Picking the right time windows, therefore, is a key component to getting accurate micro-projections. Remember that we have three pitch type buckets against both lefties and righties: six total buckets to fill.

Without getting too deep into the details — and there are a lot of details — when predicting the results of a player’s next 100 plate appearances, the best accuracy comes when using around 700 pitches per bucket for pitchers and 200 pitches per bucket for batters.

These windows stretch backwards across seasons as well, so looking at projections at the start of this season means we are using the performance at the end of the last season. Admittedly, this leads to some strange looking projections for players who ended last season on a hot streak or limped to the end with a hidden injury.

There are a million little decisions when making a predictive model. Using windows rather than seasons is one that I’m happy to make. I’d rather have a model that responds immediately to an in-season performance change rather than a safer one that averages multiple seasons of data.

FAQs

Are the Pitcher DNA and Batter DNA numbers park adjusted?
Yes.

Why wRC+?
For those not familiar, here are the details from the FanGraphs library. In my book, wRC+ is the best representation of a player’s true talent level and the 100 point base makes it easy to interpret.

Isn’t wRC+ a hitter’s stat? Why are you using “wRC+ against” for pitchers instead of FIP or ERA?
Slight soapbox, but I never understood why pitchers and batters aren’t judged on the same scale when they are fighting over the same outcomes. A double is exactly as good for the batter as it is bad for the pitcher. A pitcher’s job is to minimize the most damaging outcomes, just as a batter’s job is to maximize them.

Why do some players have projections little upside? Or why do some have a ton of upside?
The mechanics of the DNA projections create a distribution of outcomes, with some players having a narrower range and others having a wider one. Frankly, these are some of the most fun elements of using the DNA system.

You’re saying *insert projection that looks weird* is right?
A projection is different than a prediction. A projection is the result of a model that only knows the data you give it. There are a lot of factors not included in these models and a lot of reasons why the input numbers may be misleading for any given player — hidden injuries, stress, PEDs, coaching. All the model is “saying” is that players with a DNA signature that look like X most often lead to results that look like Y.
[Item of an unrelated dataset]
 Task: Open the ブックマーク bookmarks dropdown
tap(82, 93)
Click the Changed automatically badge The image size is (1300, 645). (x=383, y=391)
Is this system better than ZiPS, Steamer, ATC, etc?
Honestly, the goals of these systems are different. Dan Szymborski has been working on ZiPS for over a decade. The goal of his process is to predict player performance the next season and seasons into the future. The Pitcher DNA and Batter DNA system is more like a micro projection, optimized to predict the results next week, not two months from now or next year.

Why do you have “Big Papi” on the x-axis of your graphs?
David Ortiz’s career wRC+ is 140. I think putting Big Papi on the axis gives everyone a good mental picture of what a 140 wRC+ looks like. Plus I love Big Papi.

Where can I download the projections for all players?
The wRC+ projections and fantasy stat lines can be found here. For more details about the fantasy projections, check out this post.

If you have Pitcher DNA and Batter DNA, couldn’t you create a model that predicts the outcome of a plate appearance?
Yes. More to come on this.

If you can predict outcomes of a single batter/pitcher matchup, then couldn’t you do that for an entire lineup and thus predict the outcome of a game?
Now you’re asking the right questions. More to come on this too.